Colorectal cancer (CRC) is the third most common cause of death from cancer worldwide. Nearly 20% of patients present with synchronous metastatic disease at the time of diagnosis and up to 50% of patients will develop liver metastases at some point during the course of their disease. It is said that approximately 85% of patients with stage IV disease present with liver metastases that are considered unresectable at the time of diagnosis. The median survival for these patients without treatment is 6-9 months and it reaches up to 35% at five years when they are converted to resection.
Many techniques for the regional treatment of liver metastases from CRC have been described, based either on ablative therapy (radiofrequency ablation, cryoablation, microwave ablation) or perfusion (chemoembolization, radioembolization, infusion of chemotherapy directly into the hepatic artery); each of these techniques has been shown to be effective within their domain. Still, no comparative studies have been conducted to establish precise indications for opting for one of these techniques over another and the benefits of each. At present the only treatment for unresectable liver metastases from CRC that has been validated continues to be systemic treatment with chemotherapy.

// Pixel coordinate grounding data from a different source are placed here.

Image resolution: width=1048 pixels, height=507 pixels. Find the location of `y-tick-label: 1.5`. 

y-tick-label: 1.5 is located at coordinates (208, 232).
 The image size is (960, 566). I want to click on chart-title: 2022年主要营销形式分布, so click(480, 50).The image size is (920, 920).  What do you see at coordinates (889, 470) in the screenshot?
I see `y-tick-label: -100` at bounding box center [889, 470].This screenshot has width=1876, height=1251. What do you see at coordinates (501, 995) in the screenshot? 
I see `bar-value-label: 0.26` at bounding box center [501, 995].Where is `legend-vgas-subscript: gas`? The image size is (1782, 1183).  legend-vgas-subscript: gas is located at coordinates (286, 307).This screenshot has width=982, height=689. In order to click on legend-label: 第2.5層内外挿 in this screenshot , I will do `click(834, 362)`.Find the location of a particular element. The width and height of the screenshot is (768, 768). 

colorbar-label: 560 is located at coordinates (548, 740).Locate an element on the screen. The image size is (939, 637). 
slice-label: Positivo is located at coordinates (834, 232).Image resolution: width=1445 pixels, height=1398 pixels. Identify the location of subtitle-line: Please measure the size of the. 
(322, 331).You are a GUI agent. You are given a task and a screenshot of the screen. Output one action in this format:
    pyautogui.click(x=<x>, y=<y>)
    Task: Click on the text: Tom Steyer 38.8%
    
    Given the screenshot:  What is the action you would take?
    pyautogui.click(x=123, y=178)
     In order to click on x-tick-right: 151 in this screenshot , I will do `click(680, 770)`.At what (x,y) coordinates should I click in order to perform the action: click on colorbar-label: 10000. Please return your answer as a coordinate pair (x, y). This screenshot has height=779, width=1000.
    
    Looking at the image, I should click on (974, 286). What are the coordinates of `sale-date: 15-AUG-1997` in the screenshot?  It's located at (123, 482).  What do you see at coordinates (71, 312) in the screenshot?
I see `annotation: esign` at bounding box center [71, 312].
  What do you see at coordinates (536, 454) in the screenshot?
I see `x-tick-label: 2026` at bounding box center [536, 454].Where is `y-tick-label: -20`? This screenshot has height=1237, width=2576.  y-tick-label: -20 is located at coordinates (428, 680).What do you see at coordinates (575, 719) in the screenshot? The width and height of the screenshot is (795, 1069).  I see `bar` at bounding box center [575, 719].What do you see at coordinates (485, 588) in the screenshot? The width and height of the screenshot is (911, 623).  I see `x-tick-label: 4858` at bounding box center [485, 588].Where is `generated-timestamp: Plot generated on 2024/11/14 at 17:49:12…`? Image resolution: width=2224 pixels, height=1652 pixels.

The rationale for isolated hepatic perfusion is based on administering high doses of chemotherapeutic agents by infusing them through the liver under hyperthermic conditions in order to produce maximum antitumor effects while limiting systemic toxicity by temporary interruption of the blood supply to the liver. Numerous studies have reported responses of more than 50-60%, with complete radiologic response in up to 5% of the cases reported and with acceptable transient perioperative morbidity and mortality rates with respect to the other modalities of systemic treatment currently in use.
The importance of evaluating this new therapeutic tool is that, with the exception of surgical resection with negative margins, overall survival rates for all of the other treatments currently available for patients with unresectable liver metastases from CRC are too low.